* _SUPPLIED MATERIAL_
# # # # # # #
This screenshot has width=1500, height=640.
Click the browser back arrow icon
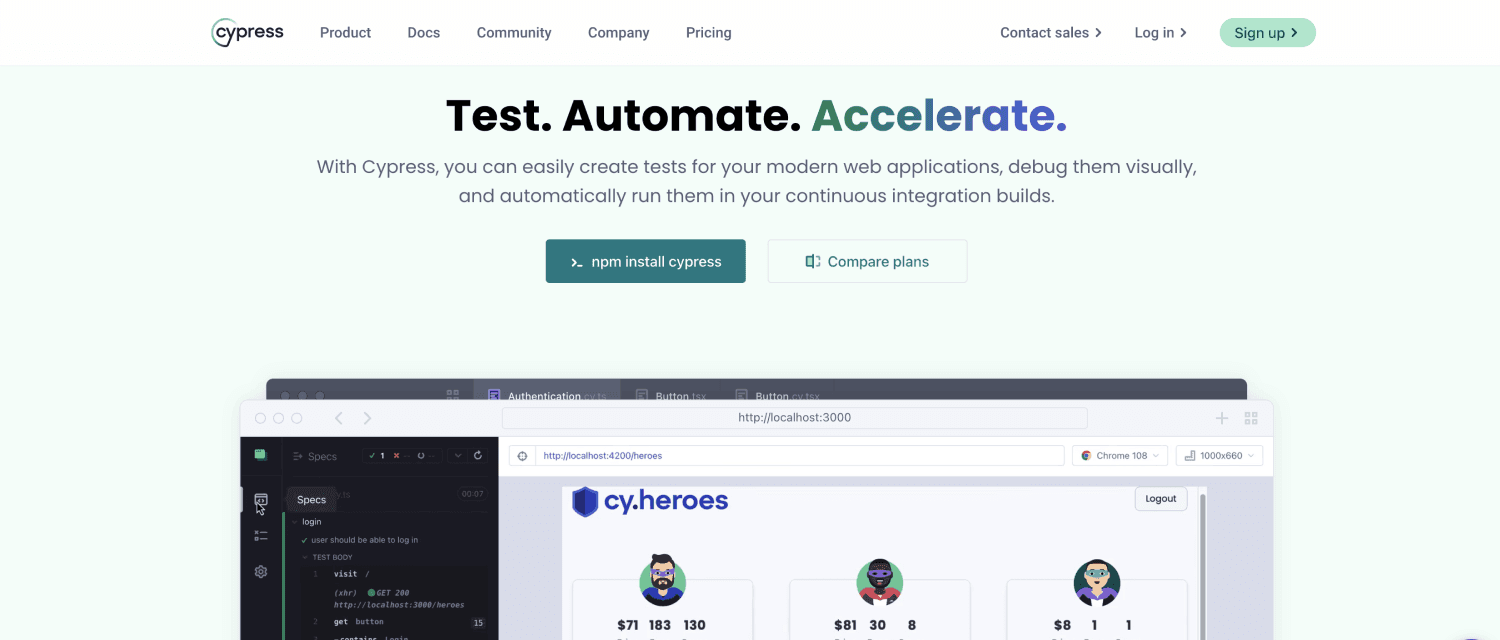(x=338, y=418)
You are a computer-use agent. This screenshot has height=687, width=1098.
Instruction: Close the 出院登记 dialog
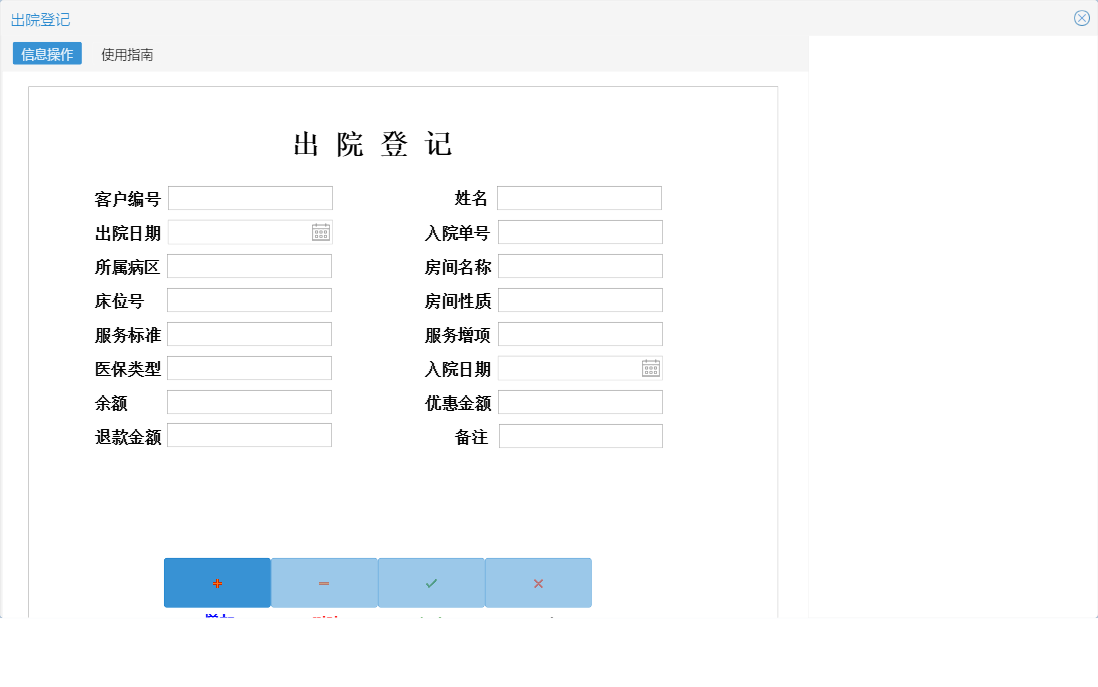pyautogui.click(x=1081, y=17)
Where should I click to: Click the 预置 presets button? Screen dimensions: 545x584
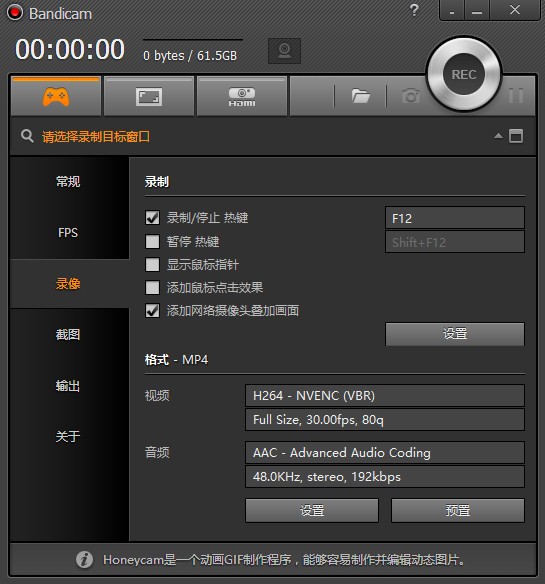coord(458,510)
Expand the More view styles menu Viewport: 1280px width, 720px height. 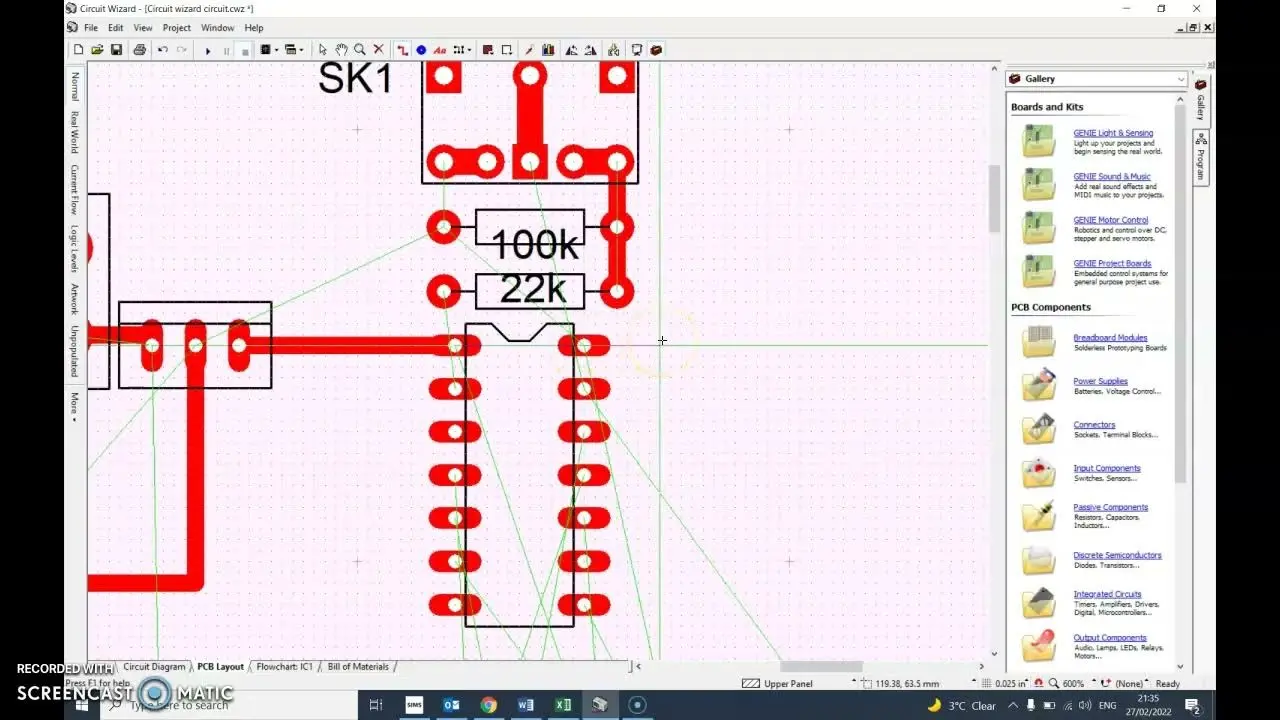74,405
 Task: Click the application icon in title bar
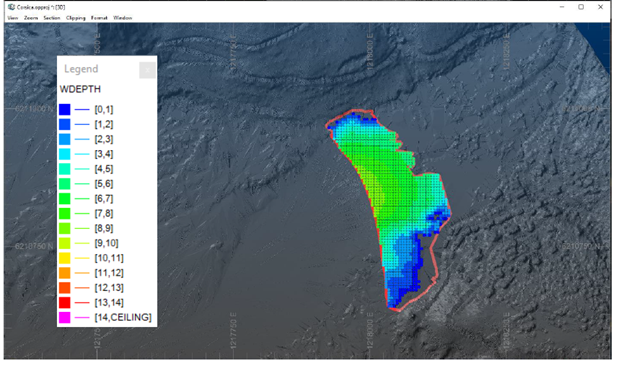12,7
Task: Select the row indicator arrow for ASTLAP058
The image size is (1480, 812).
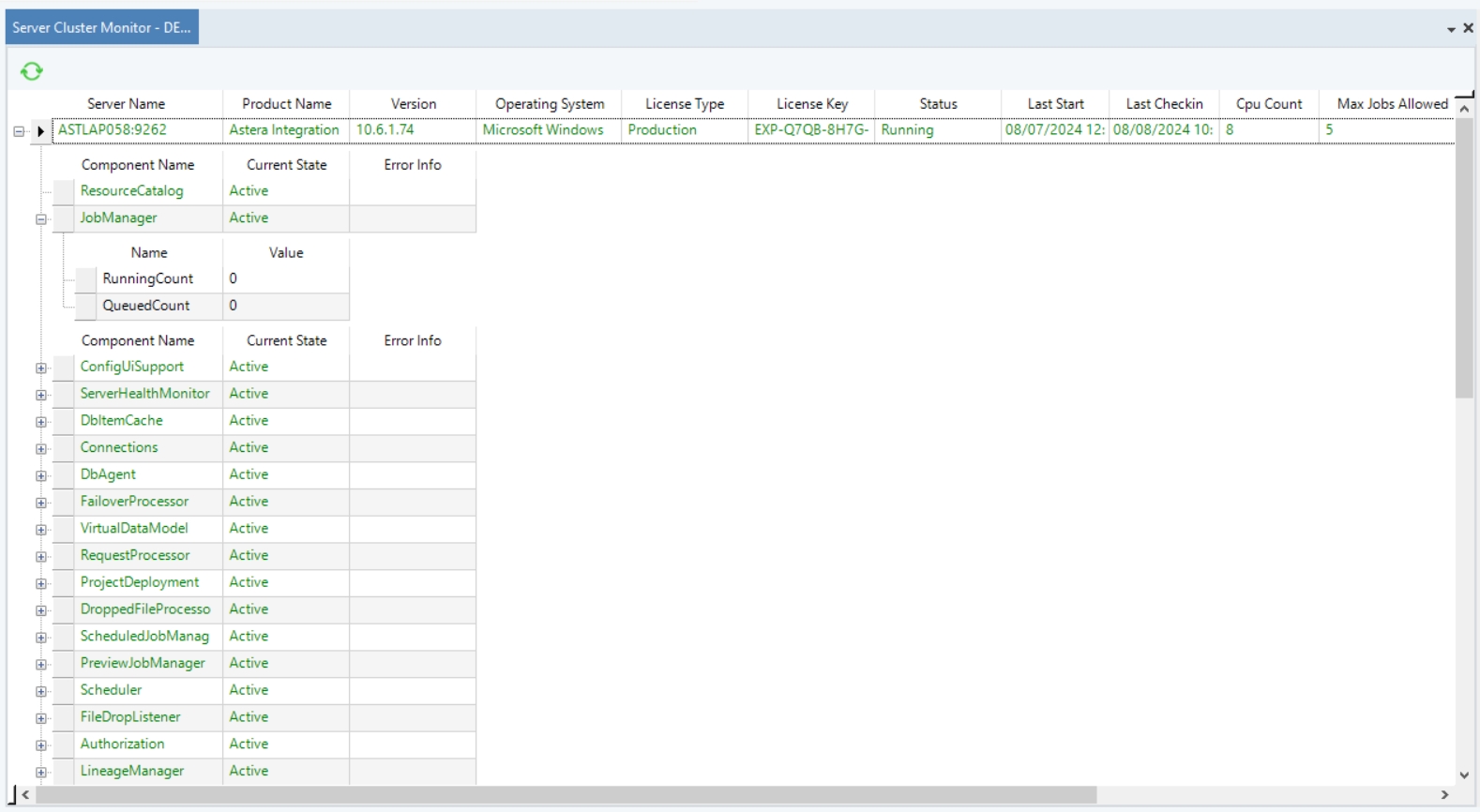Action: 40,131
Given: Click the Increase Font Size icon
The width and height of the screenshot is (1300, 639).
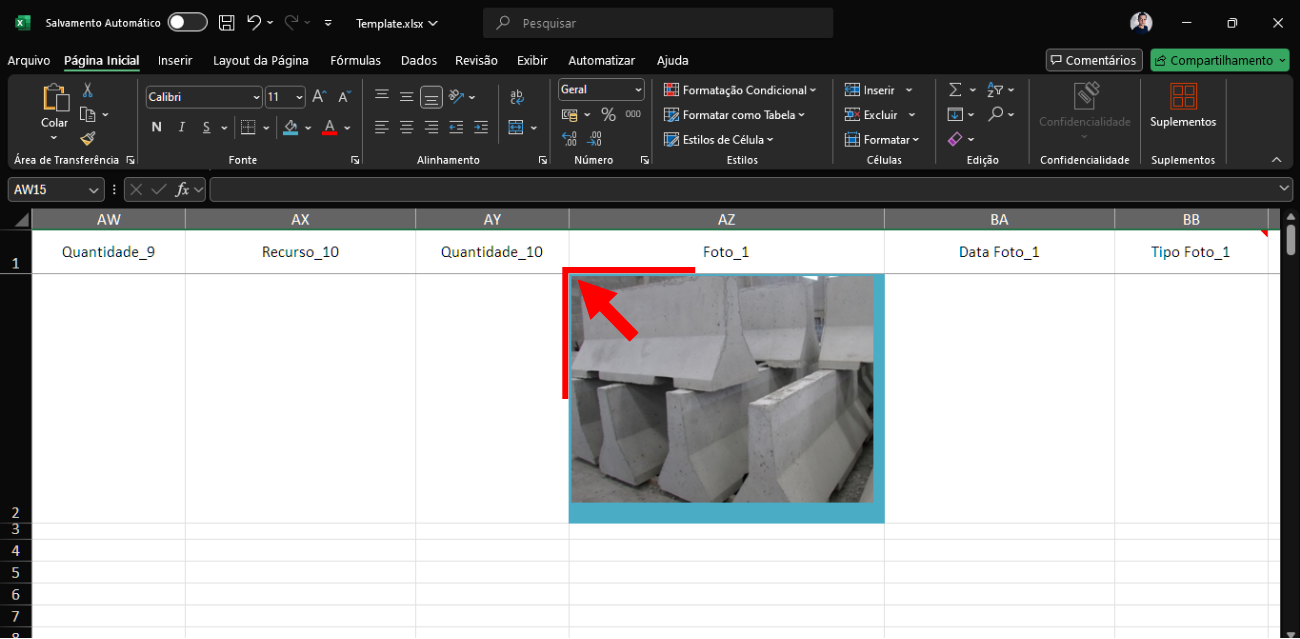Looking at the screenshot, I should point(319,97).
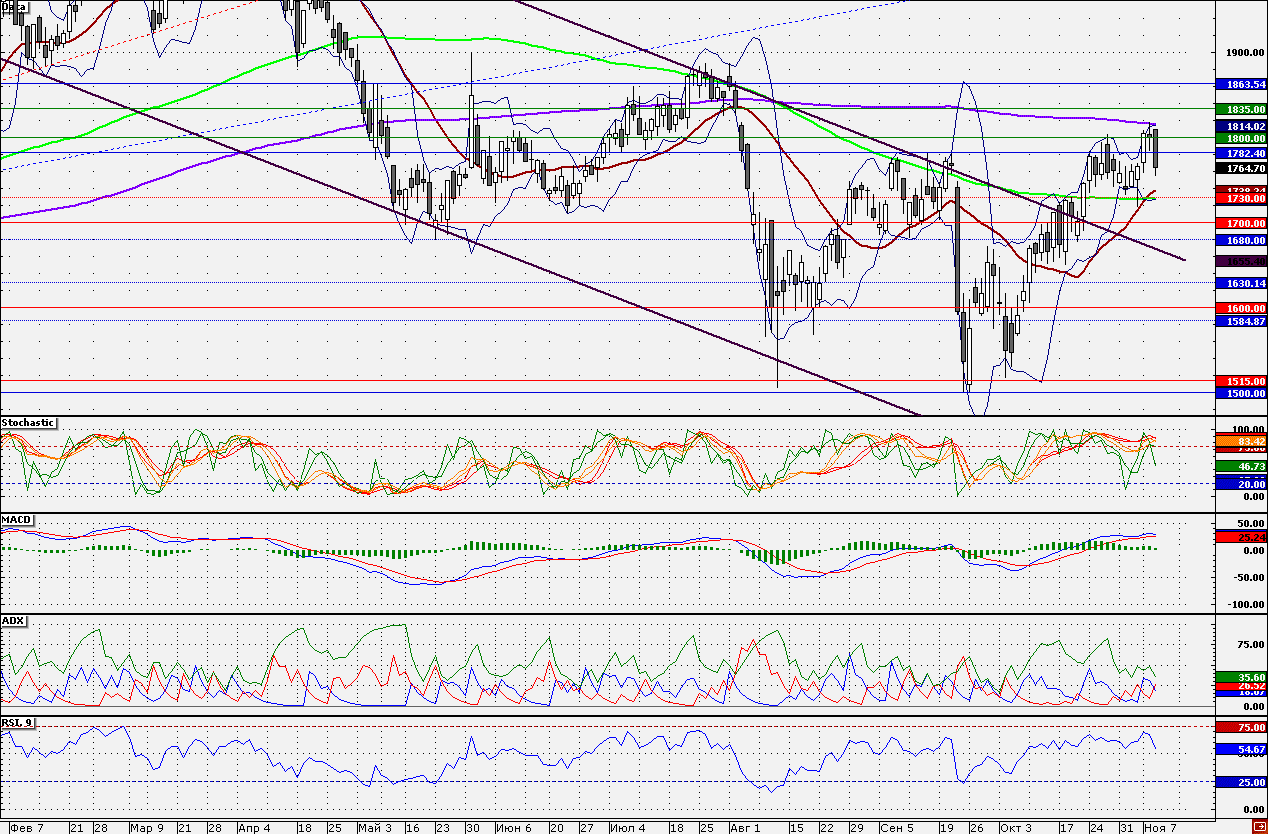This screenshot has height=834, width=1268.
Task: Click the 1500.00 blue level tag
Action: pos(1240,393)
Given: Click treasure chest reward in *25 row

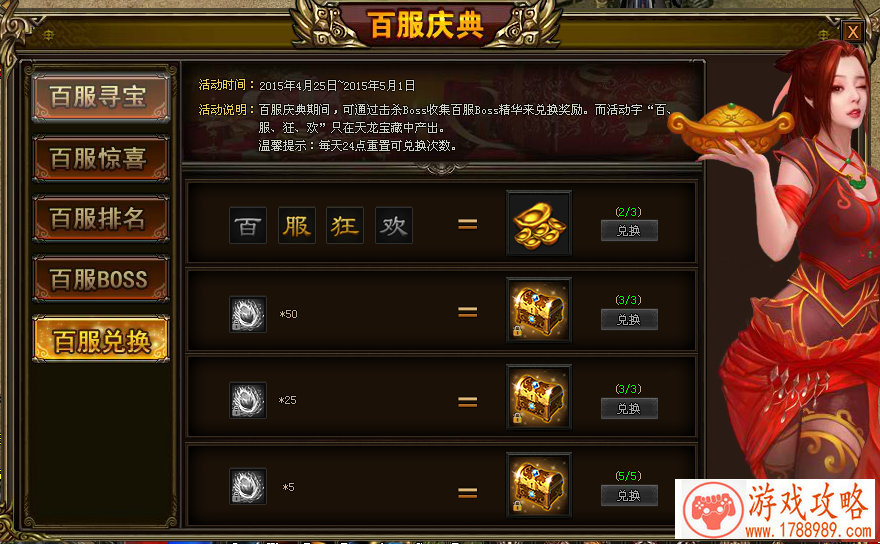Looking at the screenshot, I should click(x=539, y=397).
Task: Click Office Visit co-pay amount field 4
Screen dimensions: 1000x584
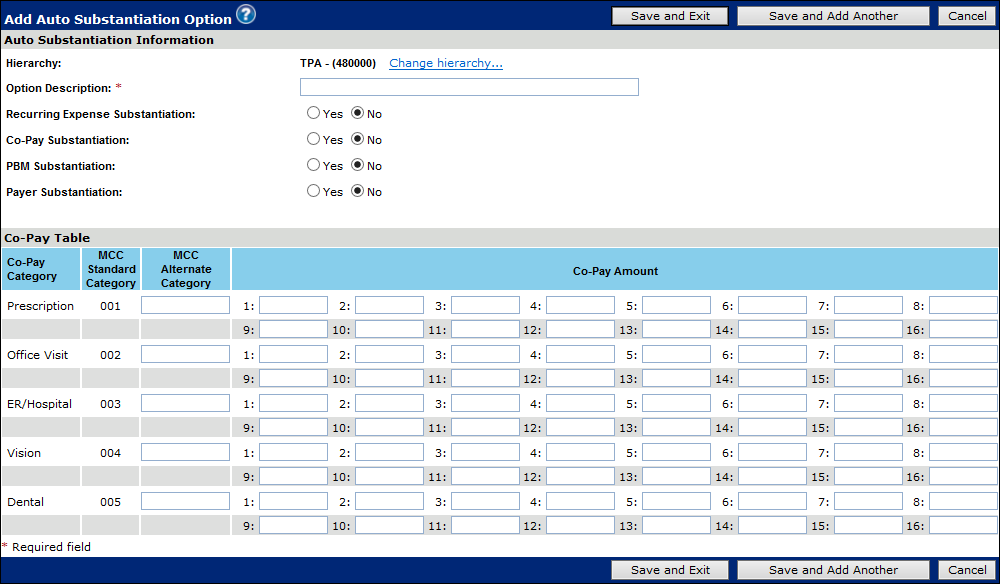Action: [x=580, y=354]
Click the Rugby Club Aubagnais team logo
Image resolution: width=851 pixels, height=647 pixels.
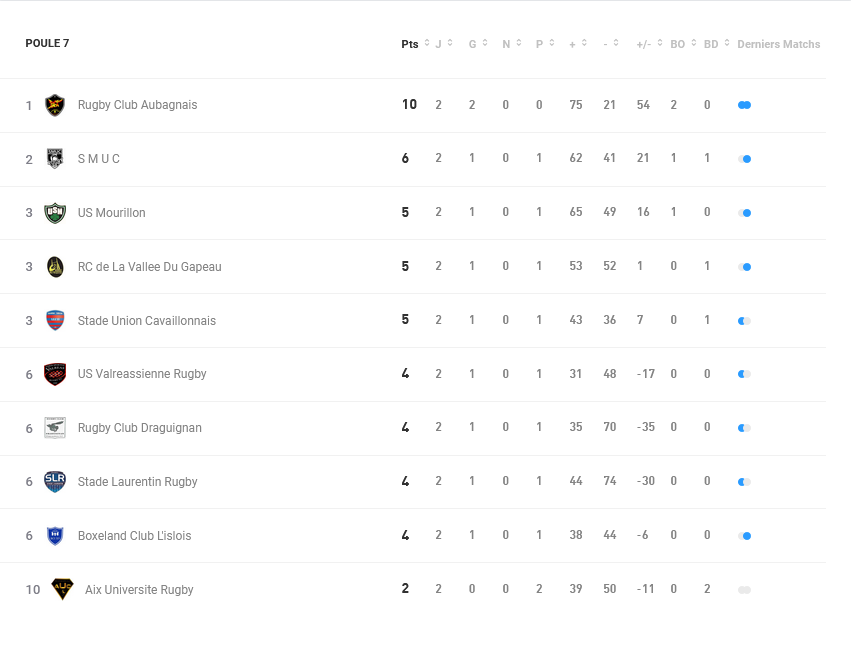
# # # # # # #
* _PROMPT_
Leave every picture out and write out exactly the lines from the line with "Task: Click the application" through the last line of the material.

* _EXERCISE ANSWER_
 Task: Click the application icon in title bar
12,7
Task: Select the row indicator arrow for ASTLAP058
The image size is (1480, 812).
Action: 40,131
Given: Click the Increase Font Size icon
The width and height of the screenshot is (1300, 639).
Looking at the screenshot, I should point(319,97).
This screenshot has height=834, width=1268.
Task: Click the 1500.00 blue level tag
Action: pos(1240,393)
Given: Click treasure chest reward in *25 row

Looking at the screenshot, I should click(x=539, y=397).
Task: Click Office Visit co-pay amount field 4
Screen dimensions: 1000x584
Action: [x=580, y=354]
Click the Rugby Club Aubagnais team logo
Image resolution: width=851 pixels, height=647 pixels.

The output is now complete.